Open Simon-Stone opened 3 months ago
Hi @Simon-Stone,
I encountered this exact same issue a month ago, and it's unfortunately really complicated. While I do have a solution, I have no idea if this is the correct or optimal one.
Like you suggested, the issue you're describing actually has everything to do with your LocalStorageClient
you're using for element storage. I also wanted to do the exact same thing as you, because I am implementing this for my company, and we didn't want to use any cloud storage.
Let me explain the conflict that you are encountering as simply as possible:
Why is Chainlit only able to use URL to display elements?

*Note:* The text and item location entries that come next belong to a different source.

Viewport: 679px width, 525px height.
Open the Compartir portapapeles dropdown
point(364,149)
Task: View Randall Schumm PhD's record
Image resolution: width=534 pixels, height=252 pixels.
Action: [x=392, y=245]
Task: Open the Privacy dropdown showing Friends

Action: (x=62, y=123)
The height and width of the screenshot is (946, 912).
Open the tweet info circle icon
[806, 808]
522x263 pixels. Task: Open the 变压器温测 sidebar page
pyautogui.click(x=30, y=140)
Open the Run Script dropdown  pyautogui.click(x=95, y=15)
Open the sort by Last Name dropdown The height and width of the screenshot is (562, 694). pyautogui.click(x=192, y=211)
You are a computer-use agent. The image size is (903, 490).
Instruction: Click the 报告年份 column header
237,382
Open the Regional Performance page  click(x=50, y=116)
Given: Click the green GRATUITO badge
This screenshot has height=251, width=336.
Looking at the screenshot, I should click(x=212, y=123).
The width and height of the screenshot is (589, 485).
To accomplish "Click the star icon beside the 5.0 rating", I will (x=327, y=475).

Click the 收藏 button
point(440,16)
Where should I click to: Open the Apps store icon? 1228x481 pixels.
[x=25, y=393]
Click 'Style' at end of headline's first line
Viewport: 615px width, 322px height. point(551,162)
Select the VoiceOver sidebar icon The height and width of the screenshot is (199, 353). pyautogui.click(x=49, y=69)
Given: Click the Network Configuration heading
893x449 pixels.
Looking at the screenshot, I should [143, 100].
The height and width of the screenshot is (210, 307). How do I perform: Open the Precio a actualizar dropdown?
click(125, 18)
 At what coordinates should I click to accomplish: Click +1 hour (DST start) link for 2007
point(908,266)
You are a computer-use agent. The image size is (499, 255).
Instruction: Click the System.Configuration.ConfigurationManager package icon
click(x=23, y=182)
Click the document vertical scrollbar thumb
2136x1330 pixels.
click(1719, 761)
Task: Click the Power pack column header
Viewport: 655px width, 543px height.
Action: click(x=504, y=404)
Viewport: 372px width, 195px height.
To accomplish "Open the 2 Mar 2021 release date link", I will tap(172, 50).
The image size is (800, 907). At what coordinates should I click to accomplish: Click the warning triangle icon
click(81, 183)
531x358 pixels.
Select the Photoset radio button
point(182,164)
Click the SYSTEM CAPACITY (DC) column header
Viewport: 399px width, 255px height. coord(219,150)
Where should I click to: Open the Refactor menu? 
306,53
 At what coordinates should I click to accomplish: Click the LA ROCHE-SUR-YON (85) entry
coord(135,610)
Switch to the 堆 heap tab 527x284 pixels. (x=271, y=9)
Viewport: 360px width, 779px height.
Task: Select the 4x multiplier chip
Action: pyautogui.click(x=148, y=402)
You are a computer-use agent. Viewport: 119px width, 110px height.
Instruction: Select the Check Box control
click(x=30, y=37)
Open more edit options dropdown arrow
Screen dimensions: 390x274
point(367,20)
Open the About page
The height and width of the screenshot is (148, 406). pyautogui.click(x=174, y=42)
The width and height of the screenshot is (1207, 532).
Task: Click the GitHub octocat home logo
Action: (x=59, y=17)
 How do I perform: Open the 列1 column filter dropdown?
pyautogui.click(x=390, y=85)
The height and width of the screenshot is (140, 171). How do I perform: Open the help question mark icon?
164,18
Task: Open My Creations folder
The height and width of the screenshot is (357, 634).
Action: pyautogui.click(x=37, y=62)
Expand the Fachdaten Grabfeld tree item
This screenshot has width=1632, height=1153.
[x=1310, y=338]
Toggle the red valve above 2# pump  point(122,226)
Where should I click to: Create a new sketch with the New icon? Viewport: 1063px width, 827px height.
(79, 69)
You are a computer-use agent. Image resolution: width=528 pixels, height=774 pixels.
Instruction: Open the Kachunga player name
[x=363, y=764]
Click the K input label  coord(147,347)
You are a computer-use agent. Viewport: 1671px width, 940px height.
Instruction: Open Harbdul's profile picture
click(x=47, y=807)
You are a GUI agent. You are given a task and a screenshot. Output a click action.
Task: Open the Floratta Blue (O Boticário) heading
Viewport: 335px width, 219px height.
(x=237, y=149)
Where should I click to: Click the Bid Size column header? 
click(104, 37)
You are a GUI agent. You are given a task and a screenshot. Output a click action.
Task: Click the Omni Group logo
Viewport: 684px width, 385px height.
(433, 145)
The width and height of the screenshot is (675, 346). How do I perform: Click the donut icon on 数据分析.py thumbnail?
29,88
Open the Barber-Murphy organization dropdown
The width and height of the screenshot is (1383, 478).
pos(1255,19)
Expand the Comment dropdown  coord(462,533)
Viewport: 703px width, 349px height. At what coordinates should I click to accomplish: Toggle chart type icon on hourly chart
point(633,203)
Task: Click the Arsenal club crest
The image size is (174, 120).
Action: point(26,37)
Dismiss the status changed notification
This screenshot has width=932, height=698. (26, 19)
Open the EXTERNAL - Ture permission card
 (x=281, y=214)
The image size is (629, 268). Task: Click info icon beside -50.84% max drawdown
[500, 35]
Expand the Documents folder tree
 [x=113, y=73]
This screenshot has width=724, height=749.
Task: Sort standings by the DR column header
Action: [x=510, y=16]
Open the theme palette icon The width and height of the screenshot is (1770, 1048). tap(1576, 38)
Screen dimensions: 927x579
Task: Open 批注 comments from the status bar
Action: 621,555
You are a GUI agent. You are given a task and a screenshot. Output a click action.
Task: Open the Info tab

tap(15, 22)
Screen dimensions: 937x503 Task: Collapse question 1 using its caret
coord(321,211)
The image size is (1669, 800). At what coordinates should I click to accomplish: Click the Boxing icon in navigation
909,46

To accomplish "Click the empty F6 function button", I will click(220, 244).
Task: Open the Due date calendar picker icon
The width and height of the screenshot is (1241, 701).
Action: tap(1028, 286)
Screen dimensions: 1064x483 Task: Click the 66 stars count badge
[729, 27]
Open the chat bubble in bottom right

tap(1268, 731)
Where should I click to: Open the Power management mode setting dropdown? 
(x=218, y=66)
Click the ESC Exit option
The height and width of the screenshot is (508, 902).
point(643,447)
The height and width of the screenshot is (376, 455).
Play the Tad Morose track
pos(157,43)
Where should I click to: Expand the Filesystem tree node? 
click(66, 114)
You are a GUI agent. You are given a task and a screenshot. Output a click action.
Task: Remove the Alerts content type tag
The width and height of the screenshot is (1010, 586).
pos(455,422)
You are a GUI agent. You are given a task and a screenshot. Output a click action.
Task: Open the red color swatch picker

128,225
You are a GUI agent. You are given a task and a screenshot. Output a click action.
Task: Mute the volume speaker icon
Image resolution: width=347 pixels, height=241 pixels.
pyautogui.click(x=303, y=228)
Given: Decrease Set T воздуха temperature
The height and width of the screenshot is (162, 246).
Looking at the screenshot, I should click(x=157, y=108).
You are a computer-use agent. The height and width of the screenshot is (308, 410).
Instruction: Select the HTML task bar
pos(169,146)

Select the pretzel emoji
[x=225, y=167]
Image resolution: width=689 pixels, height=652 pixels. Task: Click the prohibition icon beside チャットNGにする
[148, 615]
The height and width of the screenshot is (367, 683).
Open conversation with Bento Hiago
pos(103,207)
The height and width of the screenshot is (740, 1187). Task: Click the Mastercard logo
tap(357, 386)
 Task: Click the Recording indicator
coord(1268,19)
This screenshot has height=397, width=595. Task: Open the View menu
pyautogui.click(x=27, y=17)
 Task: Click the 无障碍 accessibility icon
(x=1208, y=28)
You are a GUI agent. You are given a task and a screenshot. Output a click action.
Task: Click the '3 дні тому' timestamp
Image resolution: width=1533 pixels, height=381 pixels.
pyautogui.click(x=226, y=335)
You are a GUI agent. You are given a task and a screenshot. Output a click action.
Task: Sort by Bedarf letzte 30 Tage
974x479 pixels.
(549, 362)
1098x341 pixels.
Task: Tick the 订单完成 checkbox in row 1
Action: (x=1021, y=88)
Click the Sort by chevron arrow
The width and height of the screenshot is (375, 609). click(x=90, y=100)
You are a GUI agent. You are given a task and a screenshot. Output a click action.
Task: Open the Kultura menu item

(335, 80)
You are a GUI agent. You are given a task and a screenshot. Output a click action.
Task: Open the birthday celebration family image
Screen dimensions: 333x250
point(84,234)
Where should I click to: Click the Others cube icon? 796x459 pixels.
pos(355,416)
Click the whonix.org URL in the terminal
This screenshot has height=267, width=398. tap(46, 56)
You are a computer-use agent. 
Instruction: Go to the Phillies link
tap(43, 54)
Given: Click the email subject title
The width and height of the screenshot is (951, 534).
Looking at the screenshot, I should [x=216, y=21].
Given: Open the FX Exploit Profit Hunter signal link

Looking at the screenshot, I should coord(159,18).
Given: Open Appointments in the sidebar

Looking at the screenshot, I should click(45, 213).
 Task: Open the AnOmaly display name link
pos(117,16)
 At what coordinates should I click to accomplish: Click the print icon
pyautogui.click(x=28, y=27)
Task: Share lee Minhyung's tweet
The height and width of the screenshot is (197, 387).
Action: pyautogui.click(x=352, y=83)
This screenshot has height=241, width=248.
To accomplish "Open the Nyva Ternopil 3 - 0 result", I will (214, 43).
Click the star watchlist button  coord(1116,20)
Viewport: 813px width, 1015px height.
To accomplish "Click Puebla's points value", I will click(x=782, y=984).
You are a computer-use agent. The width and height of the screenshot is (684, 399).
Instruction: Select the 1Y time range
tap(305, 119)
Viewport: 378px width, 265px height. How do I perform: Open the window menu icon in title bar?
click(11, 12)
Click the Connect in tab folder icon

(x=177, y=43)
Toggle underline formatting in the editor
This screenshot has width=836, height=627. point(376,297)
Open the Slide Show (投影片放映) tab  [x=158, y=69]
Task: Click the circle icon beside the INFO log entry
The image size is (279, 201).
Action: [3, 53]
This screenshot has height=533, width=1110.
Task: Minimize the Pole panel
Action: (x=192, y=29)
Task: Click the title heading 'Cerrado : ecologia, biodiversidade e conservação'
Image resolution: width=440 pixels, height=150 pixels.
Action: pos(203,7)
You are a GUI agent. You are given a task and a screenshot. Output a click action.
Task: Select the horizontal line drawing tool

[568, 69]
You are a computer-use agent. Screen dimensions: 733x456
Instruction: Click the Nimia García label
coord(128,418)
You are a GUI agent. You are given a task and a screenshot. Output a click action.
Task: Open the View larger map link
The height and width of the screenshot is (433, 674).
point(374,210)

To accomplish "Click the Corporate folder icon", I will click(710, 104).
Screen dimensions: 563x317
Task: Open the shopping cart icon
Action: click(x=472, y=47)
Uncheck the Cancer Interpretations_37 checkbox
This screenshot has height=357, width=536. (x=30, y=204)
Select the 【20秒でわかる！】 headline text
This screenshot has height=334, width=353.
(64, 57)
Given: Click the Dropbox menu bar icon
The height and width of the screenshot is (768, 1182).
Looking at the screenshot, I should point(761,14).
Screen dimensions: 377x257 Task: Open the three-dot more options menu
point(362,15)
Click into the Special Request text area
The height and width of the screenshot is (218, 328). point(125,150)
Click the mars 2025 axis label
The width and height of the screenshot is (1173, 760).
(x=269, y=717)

Element has a path
parameter, why can't we just store our elements in that like you are attempting to do? The issue here is that neither the ElementDict
class nor the SQL table schema actually store the path
value for Element
at all. That means your code currently running return {"object_key": object_key, "path": str(path.absolute())}
isn't actually doing anything with the path
you are passing it. Take a look at the create_element()
function in sql_alchemy.py
, which uses your upload_file()
function. It is actually just inserting url
and object_key
into your SQL table if you look here.
I would say just add path
as a column in your SQL table schema and get it to work, but you would need to change every instance of Chainlit using URL from element throughout the entire project, and at that point you would effectively be forking it for your use case.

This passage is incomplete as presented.